= ACTIVITY =
Search the material below for the string "agent" and extract each line that has it.

= DATASET ENTRIES =
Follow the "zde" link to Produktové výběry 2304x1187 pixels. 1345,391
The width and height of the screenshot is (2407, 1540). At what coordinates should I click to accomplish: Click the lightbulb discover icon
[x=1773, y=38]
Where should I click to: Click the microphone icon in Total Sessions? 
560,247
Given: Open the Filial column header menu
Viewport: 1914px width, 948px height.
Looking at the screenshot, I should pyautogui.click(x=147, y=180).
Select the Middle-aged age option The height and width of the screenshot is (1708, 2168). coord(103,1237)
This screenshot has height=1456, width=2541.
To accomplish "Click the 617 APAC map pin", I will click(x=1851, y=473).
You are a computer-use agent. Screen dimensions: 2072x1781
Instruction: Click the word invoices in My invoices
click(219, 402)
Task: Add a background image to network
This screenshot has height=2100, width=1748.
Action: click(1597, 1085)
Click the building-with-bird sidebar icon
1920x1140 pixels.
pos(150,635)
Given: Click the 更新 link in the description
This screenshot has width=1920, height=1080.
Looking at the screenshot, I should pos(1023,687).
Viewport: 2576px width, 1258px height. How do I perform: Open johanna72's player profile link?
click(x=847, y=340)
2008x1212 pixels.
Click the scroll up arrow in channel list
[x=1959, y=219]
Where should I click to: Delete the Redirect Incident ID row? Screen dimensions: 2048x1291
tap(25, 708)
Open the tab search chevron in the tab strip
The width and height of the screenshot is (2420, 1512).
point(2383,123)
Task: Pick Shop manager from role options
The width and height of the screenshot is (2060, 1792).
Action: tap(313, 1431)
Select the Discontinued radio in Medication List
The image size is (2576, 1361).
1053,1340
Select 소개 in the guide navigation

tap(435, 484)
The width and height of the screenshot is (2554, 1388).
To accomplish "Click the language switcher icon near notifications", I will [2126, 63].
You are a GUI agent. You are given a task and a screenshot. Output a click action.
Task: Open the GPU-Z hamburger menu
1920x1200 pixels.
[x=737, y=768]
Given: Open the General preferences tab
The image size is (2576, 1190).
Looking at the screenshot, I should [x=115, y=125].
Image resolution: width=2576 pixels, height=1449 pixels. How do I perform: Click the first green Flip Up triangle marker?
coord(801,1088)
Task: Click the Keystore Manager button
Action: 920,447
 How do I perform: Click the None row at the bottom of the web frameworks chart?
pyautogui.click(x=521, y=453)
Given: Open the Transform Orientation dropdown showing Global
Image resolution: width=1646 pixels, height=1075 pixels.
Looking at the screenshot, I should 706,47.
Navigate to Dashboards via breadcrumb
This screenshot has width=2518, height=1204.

= SOLUTION FOR THIS EXERCISE =
You are a computer-use agent. Screen dimensions: 2072x1781
You are a GUI agent. You are given a task and a screenshot. Output a click action.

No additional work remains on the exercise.